**Task item**
An exact transcription of all the records, free of pictures, is the expected answer.

-------- Data extract

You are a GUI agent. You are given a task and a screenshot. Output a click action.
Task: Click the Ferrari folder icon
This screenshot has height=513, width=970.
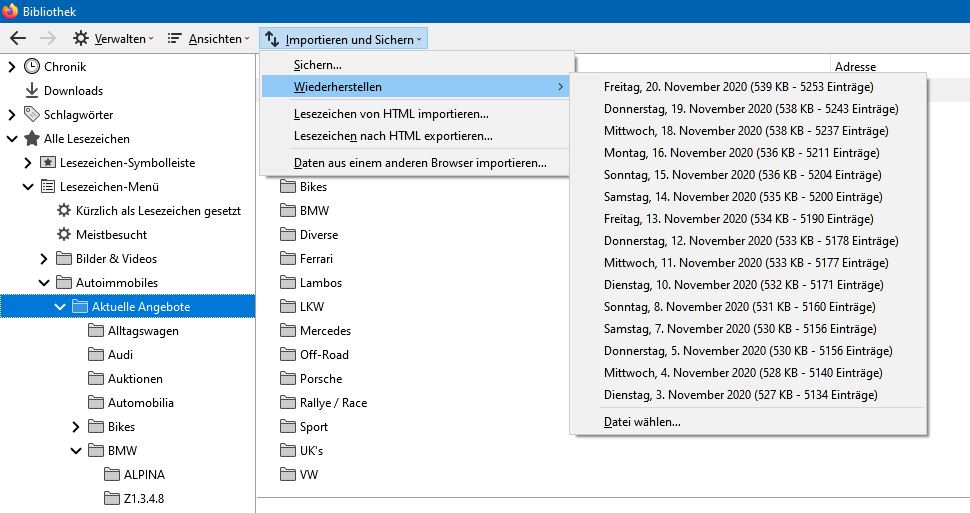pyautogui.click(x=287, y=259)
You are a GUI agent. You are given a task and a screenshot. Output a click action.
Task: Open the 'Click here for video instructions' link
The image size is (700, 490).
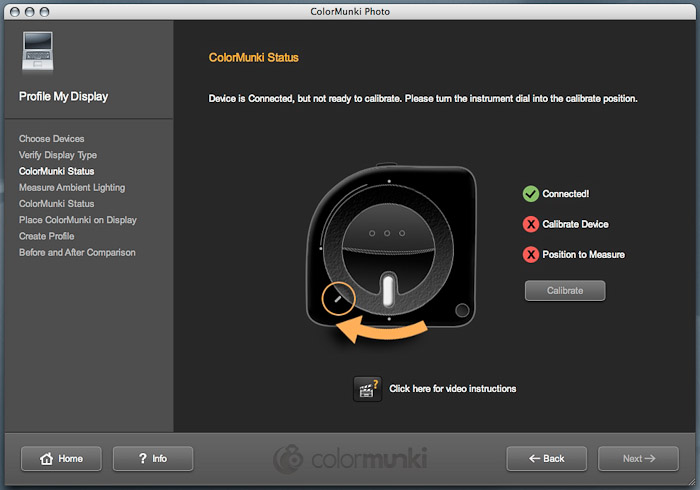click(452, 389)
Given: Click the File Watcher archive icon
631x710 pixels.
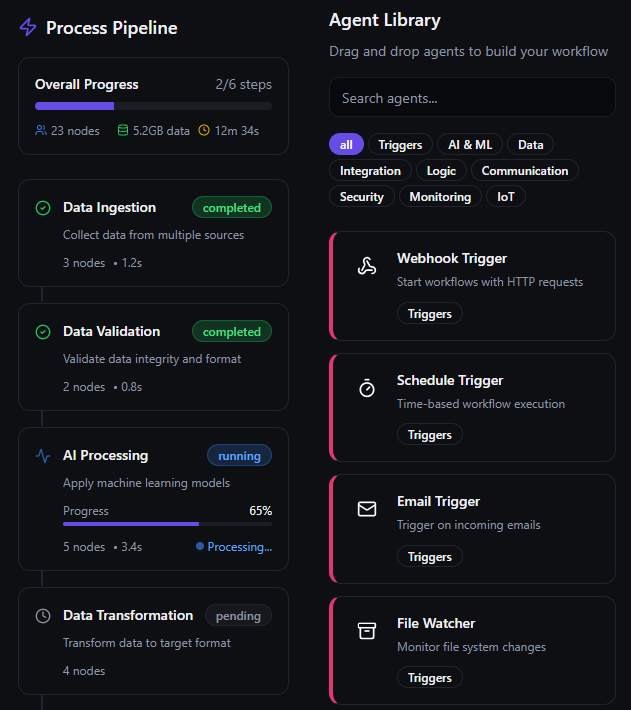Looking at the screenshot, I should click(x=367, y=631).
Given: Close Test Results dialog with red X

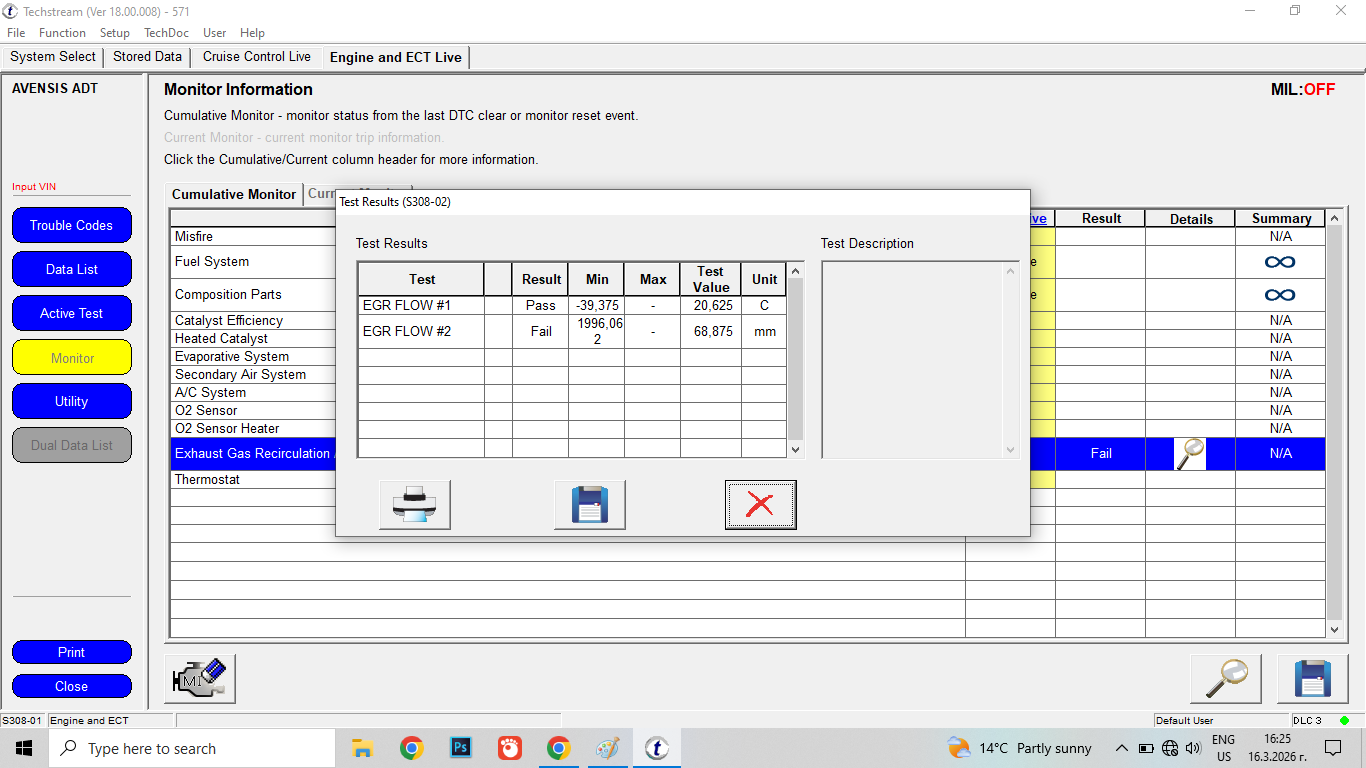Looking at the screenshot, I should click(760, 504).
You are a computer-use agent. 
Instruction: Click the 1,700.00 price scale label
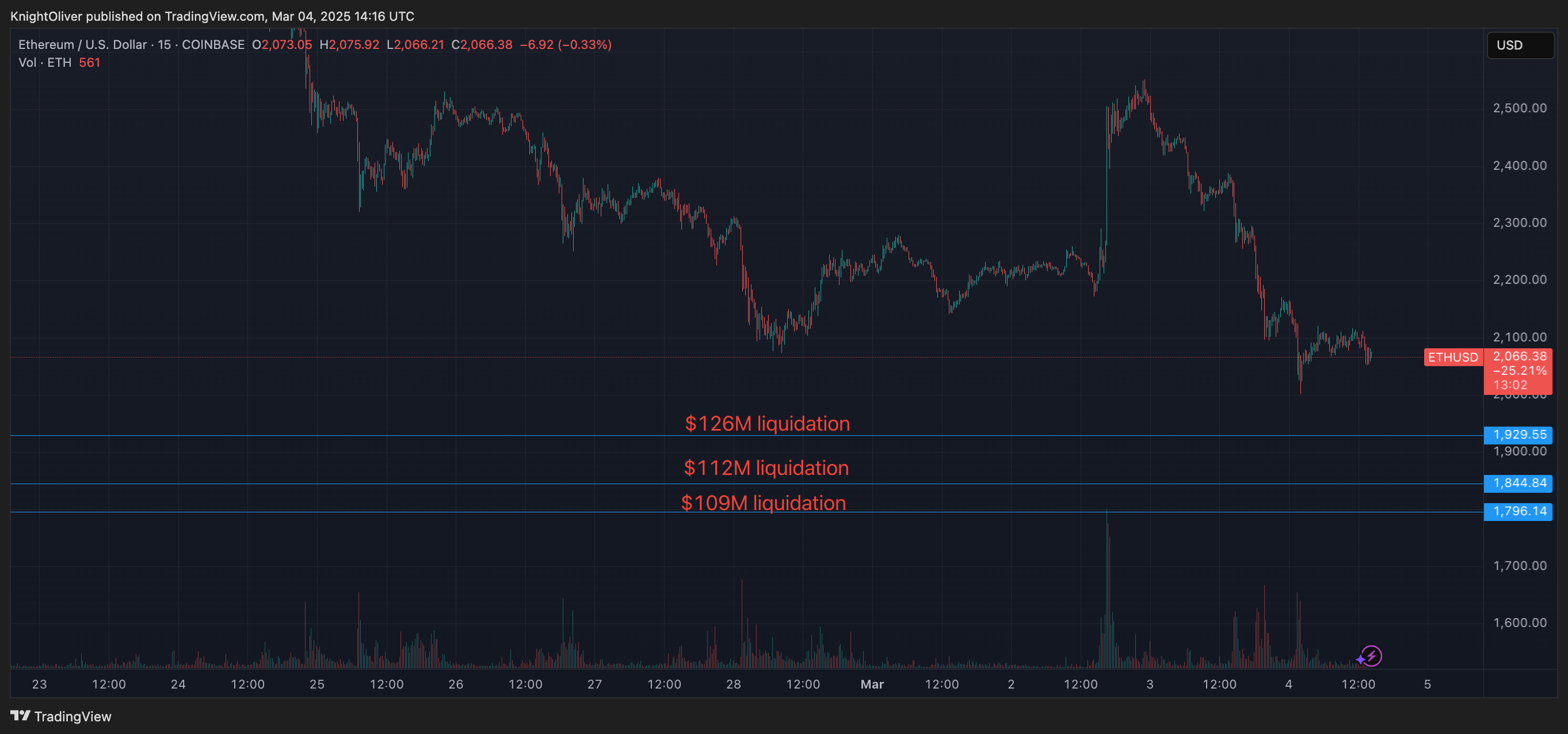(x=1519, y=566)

----------------

**Answer for the task**
You are a GUI agent. You are given a task and a screenshot. Output a click action.
Task: Click the Ferrari folder icon
This screenshot has height=513, width=970.
pyautogui.click(x=287, y=259)
You are a GUI agent. You are given a task and a screenshot. Output a click action.
Task: Open the 'Click here for video instructions' link
The image size is (700, 490).
click(452, 389)
Given: Click the File Watcher archive icon
631x710 pixels.
Looking at the screenshot, I should click(x=367, y=631).
Given: Close Test Results dialog with red X

Looking at the screenshot, I should click(760, 504).
You are a computer-use agent. 
Instruction: Click the 1,700.00 price scale label
(x=1519, y=566)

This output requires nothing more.